ITSHE SLUTSKI (April 12, 1912-winter 1944)
            He was born in the town of Lakhve (Lyakhivtsi), Polesia, into a poor religious family.  He studied in religious elementary schools and the Mir Yeshiva, before taking up a secular education and music.  He served in the Polish army (1933-1934) and later lived in Warsaw.  In 1936 he was living in Danzig.  In 1938 he immigrated to the United States but was not allowed to enter the country, although his father had already years before been living in New York.  He stayed for a time at Ellis Island, from whence he was shipped back to Europe.  From April 1942 he belonged to a secret group in the Lakhve ghetto.  When the Germans in September 1942 wanted to lead the ghetto population to their deaths, the Jews set fire to all the houses in the ghetto and launched an uprising which secret ghetto groups in which Slutski was actively involved had planned earlier.  After the uprising Slutski and hundreds of rescued people hid out in the marshes and forests of Polesia.  He later joined a Soviet partisan division.  He also led a partisan group in the Minsk region.  Moscow’s Eynikeyt (Unity) of May 1943 published his piece, “A briv tsum foter in amerike” (A little to Father in America), which was republished in various Yiddish newspapers—as well as in Israel’s Mishmar (Gueard) in Tel Aviv (December 29, 1943), Morgn-frayhayt (Morning freedom) in New York (March 30, 1944), and the remembrance volume Rishonim lamered lakhva (Lakhva, the first to revolt) (Jerusalem-Tel Aviv, 1957), pp. 485-88.  He died in the marshes of Lyuban, Byelorussia.  In book form: Inmitn, lider (In the midst, poetry) (Warsaw, 1939), 108 pp.  The first printing of his book was almost entirely destroyed by fire in Warsaw.  A series of poems from the book was dedicated to the composers: Tchaikovsky, Mendelssohn-Bartholdy, Verdi, Chopin, Berlioz, Schubert, and Beethoven.  He also had in manuscript a volume of translated poems, “Oys der hebreisher lirik” (From the Hebrew lyric).  (His father, LIPE SLUTSKI, died in Brooklyn, New York, on February 25, 1964.)

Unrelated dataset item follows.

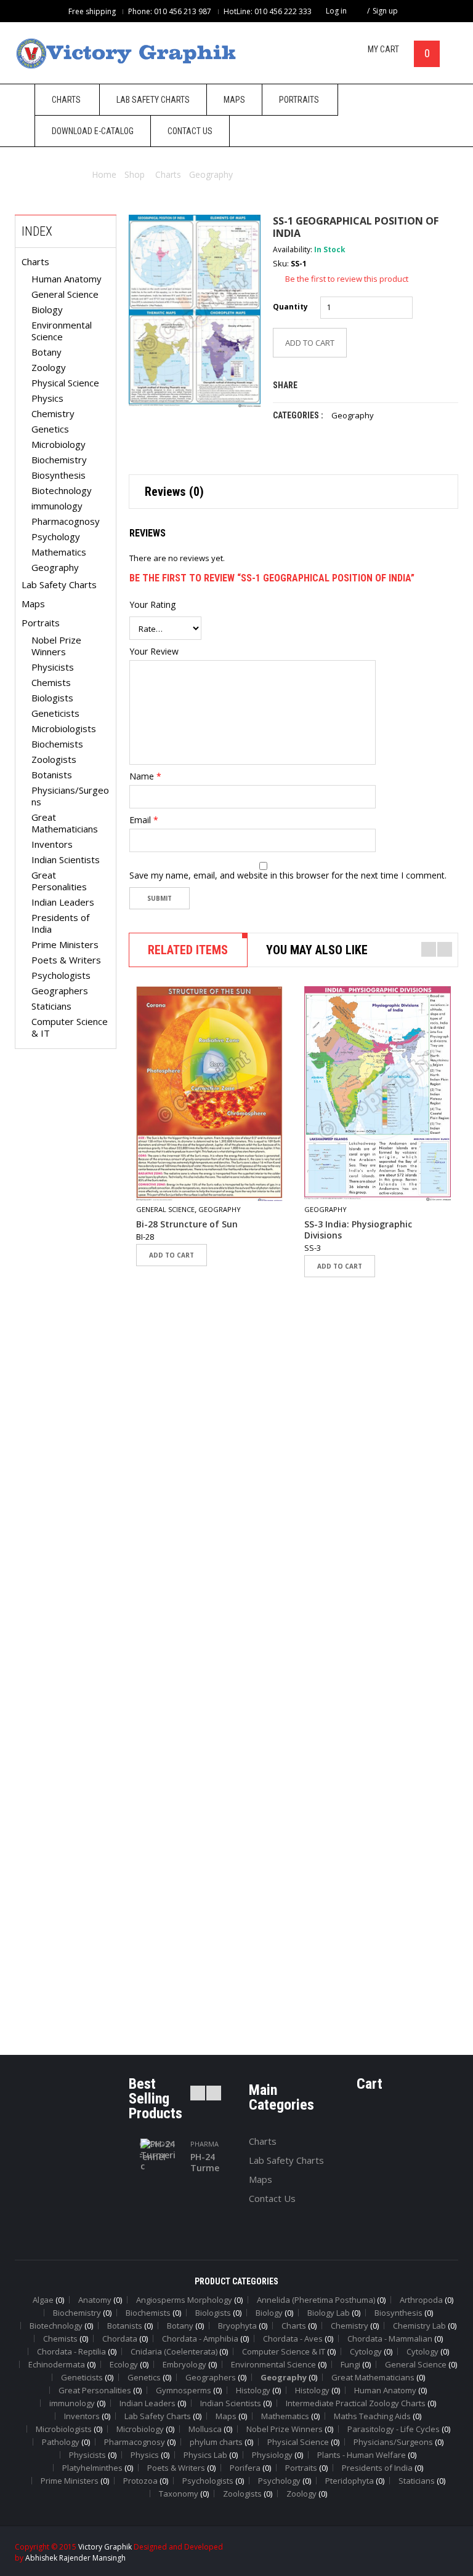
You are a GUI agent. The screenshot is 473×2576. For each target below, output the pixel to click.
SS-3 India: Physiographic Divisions (358, 1230)
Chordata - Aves (293, 2338)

            Inmitn is a volume of poems,” wrote Yankev Glatshteyn, “that literally implores us to tremble and shiver.  In every poem one finds a fleeting line or a surprising word, a poetic affectation, or an original image….  Of course, the poet sings of his loneliness, but he sings with forceful lines and his own visual images.”

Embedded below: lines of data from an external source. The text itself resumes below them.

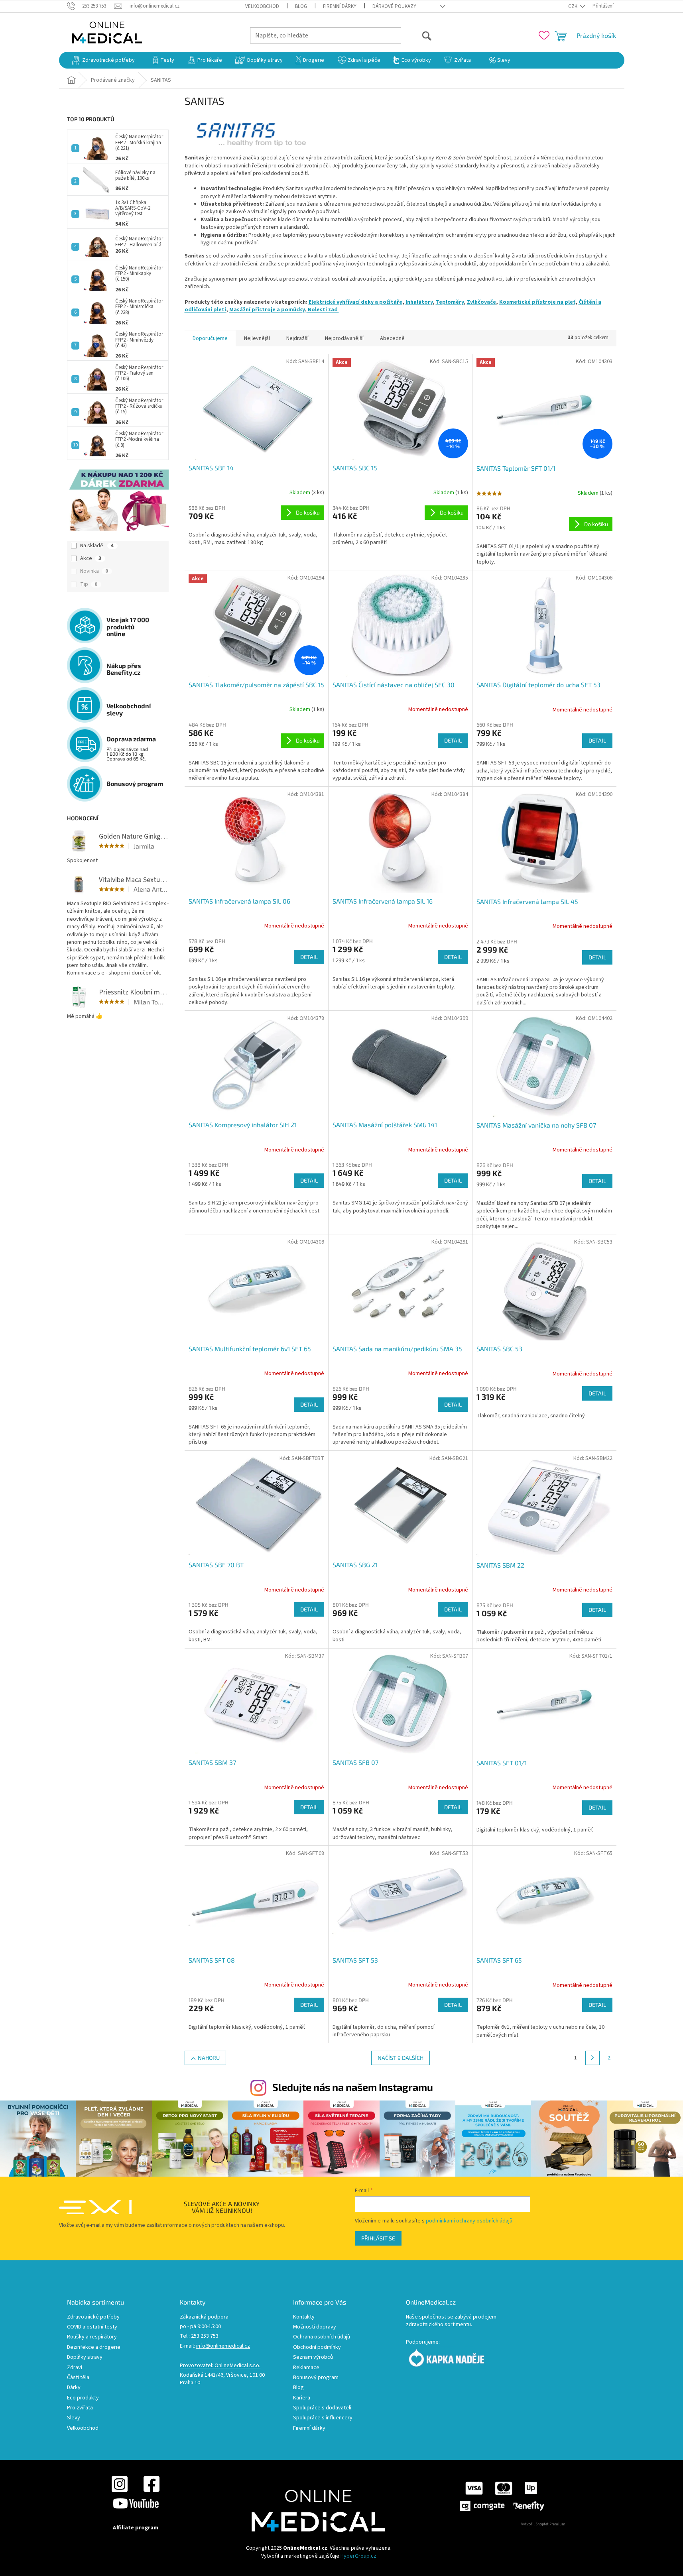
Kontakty (304, 2317)
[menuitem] (103, 60)
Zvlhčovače (481, 302)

Sources: Y. Likhtenberg, “Partizaner in kamf” (Partisans in battle), in Rishonim lamered lakhva (Lakhva, the first to revolt) (Jerusalem-Tel Aviv, 1957), p. 460; H. A. Mikhaeli, in Rishonim lamered lakhva; Mikhaeli, in A heym (a [D. P.] camp newspaper in Germany) 21 (September 1946); B. Elis, in Forverts (New York) (March 6, 1964); Yankev Glatshteyn, “A tragish-farzeener poet” (A tragic, neglected poet), Tog-morgn-zhurnal (New York) (March 22, 1964).